##### PROVIDED PASSAGE
RINGS Conference

Mapping Technologies, Making Worlds: Facing and Interfacing Challenges

The 10th Annual International RINGS Conference

23rd-26th October 2024

 

About the Conference

The 10th Annual International RINGS conference is being organised by the Centre for Gender, Culture, and Social Processes, St. Stephen’s College, in collaboration with RINGS, the International Research Association of Institutions of Advanced Gender Studies (ringsgender.org). RINGS is a global association of centres of advanced gender studies. The participating centres are located across the globe in Africa, Asia, Australia, Europe, and the Americas.

The following RINGS assembly meetings and conferences have been held since the inauguration of RINGS in October 2014 at Örebro University: Prague (2015); Cape Town (2016); Reykjavik (2017); Lisbon (2018); Tallinn (2019); Budapest (2021); Durban (2022); Paderborn (2023). The theme for this year is “Mapping Technologies, Making Worlds: Facing and Interfacing Challenges”.
##########
##### SUPPLIED RECORDS
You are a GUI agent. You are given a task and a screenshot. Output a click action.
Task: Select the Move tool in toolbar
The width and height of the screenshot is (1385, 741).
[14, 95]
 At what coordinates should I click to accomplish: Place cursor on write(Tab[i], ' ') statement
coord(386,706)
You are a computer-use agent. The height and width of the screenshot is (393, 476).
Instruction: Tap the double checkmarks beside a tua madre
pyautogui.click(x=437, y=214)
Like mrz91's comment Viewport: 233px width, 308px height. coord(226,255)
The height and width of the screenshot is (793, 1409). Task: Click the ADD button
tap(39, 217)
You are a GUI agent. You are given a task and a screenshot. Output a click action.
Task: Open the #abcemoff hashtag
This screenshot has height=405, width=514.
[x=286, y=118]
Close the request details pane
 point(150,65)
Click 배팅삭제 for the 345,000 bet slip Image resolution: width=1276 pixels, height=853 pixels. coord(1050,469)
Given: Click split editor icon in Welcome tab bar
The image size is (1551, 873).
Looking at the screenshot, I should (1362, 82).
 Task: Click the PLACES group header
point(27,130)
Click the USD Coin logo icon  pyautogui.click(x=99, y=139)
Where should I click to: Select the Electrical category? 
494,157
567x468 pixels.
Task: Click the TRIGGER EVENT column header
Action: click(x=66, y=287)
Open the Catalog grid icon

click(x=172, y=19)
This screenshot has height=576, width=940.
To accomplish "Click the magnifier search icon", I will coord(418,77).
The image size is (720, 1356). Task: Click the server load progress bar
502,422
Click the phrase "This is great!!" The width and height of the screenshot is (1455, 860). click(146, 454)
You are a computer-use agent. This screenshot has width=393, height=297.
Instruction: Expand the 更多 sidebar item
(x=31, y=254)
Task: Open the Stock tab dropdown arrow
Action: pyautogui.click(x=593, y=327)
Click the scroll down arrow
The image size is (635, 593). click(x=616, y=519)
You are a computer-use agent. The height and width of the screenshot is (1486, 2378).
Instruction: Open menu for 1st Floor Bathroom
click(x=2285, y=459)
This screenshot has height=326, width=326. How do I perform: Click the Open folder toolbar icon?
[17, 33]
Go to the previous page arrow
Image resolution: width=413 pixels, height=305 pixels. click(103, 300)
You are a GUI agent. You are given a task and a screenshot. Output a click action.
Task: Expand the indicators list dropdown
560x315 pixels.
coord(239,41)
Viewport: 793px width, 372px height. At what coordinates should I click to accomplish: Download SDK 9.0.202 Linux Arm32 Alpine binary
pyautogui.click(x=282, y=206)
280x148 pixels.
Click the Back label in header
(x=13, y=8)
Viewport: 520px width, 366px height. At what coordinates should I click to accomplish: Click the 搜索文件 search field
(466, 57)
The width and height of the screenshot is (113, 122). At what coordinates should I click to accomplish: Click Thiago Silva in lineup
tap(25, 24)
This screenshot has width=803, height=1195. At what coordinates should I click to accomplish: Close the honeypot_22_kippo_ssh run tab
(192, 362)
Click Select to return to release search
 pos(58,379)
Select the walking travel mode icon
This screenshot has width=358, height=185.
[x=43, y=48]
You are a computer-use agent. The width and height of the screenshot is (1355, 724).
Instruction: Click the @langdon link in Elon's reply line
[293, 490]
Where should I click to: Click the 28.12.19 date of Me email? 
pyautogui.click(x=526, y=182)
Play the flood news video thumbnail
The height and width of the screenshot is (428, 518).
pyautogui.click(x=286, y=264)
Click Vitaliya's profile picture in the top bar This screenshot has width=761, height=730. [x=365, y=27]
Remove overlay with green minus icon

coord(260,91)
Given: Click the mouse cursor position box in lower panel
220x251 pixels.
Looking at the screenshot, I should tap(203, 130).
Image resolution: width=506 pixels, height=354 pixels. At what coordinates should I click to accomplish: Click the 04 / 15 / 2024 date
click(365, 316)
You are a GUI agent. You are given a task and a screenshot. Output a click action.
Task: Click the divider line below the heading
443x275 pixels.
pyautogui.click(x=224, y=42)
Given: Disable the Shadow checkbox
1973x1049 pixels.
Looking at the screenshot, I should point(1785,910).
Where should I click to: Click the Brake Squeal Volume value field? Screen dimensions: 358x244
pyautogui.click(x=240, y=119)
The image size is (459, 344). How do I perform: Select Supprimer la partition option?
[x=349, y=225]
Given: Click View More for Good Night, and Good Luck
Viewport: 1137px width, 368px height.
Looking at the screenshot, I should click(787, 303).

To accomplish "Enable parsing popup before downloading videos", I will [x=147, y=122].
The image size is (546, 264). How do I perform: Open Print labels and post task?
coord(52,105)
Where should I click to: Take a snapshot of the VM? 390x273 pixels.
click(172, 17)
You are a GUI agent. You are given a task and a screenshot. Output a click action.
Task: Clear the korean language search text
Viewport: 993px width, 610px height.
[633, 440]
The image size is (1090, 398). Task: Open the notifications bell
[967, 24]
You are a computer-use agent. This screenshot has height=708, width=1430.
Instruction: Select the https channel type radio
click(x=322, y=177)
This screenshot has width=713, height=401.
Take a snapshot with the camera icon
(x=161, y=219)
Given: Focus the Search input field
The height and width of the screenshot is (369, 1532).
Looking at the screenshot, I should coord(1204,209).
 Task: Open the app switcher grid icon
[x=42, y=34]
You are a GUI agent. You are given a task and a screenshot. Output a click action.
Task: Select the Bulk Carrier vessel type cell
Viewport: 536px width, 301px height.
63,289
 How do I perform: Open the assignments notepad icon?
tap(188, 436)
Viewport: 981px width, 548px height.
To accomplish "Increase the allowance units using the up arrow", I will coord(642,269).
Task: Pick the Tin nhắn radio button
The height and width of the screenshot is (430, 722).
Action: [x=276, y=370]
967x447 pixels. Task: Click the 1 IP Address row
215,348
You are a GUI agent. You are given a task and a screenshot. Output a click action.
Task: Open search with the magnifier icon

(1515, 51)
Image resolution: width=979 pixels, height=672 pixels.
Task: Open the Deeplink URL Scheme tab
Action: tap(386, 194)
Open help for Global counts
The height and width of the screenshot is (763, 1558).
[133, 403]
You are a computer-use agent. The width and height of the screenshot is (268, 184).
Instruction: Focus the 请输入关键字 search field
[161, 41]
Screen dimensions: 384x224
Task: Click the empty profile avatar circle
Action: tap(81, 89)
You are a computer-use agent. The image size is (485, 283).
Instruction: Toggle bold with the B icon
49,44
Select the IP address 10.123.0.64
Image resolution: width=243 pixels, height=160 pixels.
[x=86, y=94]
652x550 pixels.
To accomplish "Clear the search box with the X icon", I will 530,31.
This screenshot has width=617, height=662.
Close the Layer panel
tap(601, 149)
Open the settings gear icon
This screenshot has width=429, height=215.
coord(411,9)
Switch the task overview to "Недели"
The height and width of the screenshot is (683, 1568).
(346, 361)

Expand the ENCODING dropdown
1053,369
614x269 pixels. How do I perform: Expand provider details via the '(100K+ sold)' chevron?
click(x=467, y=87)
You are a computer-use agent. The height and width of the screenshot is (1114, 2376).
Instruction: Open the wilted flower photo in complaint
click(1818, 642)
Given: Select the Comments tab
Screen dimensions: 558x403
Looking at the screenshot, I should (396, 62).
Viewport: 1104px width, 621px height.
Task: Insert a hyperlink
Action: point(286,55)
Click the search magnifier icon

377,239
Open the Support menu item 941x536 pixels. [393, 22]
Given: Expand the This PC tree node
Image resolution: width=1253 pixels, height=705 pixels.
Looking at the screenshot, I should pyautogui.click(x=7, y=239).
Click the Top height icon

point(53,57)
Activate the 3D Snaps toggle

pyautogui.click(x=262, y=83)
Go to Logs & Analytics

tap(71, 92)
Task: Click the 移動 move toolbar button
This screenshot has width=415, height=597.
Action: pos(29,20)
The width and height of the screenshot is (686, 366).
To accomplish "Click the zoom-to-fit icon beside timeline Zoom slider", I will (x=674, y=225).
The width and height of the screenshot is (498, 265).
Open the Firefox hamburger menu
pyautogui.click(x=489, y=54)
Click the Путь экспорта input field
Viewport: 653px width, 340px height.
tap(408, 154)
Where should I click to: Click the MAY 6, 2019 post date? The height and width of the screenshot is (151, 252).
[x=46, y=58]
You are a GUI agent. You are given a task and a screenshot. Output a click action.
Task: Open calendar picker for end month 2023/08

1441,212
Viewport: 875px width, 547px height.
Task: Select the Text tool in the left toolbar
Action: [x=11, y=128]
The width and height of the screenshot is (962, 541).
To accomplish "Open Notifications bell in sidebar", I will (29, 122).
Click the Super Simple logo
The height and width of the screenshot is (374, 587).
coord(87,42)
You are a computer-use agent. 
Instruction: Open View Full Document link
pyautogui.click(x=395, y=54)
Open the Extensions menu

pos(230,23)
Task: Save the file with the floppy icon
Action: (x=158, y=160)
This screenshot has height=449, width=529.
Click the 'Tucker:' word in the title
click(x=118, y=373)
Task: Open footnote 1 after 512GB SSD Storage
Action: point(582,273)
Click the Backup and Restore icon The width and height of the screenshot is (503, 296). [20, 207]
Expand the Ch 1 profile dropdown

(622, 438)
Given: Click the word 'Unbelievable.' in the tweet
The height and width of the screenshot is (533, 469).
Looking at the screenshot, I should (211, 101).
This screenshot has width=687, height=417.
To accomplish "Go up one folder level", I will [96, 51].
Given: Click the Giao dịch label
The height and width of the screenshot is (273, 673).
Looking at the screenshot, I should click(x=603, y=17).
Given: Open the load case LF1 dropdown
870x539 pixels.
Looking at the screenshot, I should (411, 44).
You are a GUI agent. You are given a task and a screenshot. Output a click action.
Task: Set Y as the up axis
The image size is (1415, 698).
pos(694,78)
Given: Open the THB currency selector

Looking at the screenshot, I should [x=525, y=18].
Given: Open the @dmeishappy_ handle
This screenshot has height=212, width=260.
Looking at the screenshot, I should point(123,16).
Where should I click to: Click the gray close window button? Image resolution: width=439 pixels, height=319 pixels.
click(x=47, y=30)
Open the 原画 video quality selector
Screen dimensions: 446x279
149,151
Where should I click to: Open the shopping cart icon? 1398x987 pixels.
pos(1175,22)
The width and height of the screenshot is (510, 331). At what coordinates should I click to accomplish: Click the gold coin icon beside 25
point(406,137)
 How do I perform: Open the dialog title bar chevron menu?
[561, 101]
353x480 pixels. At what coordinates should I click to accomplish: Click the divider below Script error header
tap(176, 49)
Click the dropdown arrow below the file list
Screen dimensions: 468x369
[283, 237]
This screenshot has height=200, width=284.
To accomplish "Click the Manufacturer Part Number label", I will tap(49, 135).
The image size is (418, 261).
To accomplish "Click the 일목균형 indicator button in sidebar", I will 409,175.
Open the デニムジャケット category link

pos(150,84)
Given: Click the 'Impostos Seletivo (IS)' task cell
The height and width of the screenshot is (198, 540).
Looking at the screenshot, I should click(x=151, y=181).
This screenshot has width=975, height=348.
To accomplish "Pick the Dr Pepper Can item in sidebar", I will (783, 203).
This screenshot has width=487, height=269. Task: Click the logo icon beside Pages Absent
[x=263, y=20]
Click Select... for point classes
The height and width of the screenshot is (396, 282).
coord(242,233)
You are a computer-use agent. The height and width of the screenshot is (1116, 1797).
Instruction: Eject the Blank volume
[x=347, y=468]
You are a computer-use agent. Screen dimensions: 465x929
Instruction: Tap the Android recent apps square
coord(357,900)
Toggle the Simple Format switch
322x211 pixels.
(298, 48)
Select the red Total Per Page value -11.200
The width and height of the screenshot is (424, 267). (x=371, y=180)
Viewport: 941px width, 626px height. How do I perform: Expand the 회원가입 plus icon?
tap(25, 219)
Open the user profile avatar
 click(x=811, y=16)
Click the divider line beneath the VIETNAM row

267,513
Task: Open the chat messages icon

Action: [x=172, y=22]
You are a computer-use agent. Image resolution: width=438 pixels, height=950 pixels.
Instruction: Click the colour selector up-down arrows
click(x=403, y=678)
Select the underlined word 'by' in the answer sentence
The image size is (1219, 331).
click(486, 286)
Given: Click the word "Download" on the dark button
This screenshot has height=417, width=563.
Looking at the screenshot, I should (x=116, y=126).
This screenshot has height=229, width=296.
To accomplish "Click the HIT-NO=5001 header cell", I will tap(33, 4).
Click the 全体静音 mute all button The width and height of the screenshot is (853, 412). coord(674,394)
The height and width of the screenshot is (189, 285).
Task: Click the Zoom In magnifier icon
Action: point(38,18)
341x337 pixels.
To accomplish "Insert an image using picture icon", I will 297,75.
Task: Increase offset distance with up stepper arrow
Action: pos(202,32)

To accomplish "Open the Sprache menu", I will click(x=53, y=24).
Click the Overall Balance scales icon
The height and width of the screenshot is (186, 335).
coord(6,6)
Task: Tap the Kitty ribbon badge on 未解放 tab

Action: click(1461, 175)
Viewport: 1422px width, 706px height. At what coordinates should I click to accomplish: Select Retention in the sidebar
##########
*PROBLEMS TO WORK ON*.
- 1) Answer these questions about the conference page, one answer per line, marked (a), (b), (c) like the questions.
(a) Which centre is organizing the 10th Annual International RINGS conference?
(b) Where and in what month and year was RINGS inaugurated?
(c) On what dates is the 10th Annual International RINGS Conference held?
- 2) Copy the rows word for word, everything from the line containing "Given: Open the THB currency selector" down to the line containing "[x=347, y=468]", both included.

*ANSWERS TO EACH TASK*.
- 1)
(a) The Centre for Gender, Culture, and Social Processes, St. Stephen’s College.
(b) At Örebro University, in October 2014.
(c) 23rd-26th October 2024.

- 2)
Given: Open the THB currency selector

Looking at the screenshot, I should [x=525, y=18].
Given: Open the @dmeishappy_ handle
This screenshot has height=212, width=260.
Looking at the screenshot, I should point(123,16).
Where should I click to: Click the gray close window button? Image resolution: width=439 pixels, height=319 pixels.
click(x=47, y=30)
Open the 原画 video quality selector
Screen dimensions: 446x279
149,151
Where should I click to: Open the shopping cart icon? 1398x987 pixels.
pos(1175,22)
The width and height of the screenshot is (510, 331). At what coordinates should I click to accomplish: Click the gold coin icon beside 25
point(406,137)
 How do I perform: Open the dialog title bar chevron menu?
[561, 101]
353x480 pixels. At what coordinates should I click to accomplish: Click the divider below Script error header
tap(176, 49)
Click the dropdown arrow below the file list
Screen dimensions: 468x369
[283, 237]
This screenshot has height=200, width=284.
To accomplish "Click the Manufacturer Part Number label", I will tap(49, 135).
The image size is (418, 261).
To accomplish "Click the 일목균형 indicator button in sidebar", I will 409,175.
Open the デニムジャケット category link

pos(150,84)
Given: Click the 'Impostos Seletivo (IS)' task cell
The height and width of the screenshot is (198, 540).
Looking at the screenshot, I should click(x=151, y=181).
This screenshot has width=975, height=348.
To accomplish "Pick the Dr Pepper Can item in sidebar", I will (783, 203).
This screenshot has width=487, height=269. Task: Click the logo icon beside Pages Absent
[x=263, y=20]
Click Select... for point classes
The height and width of the screenshot is (396, 282).
coord(242,233)
You are a computer-use agent. The height and width of the screenshot is (1116, 1797).
Instruction: Eject the Blank volume
[x=347, y=468]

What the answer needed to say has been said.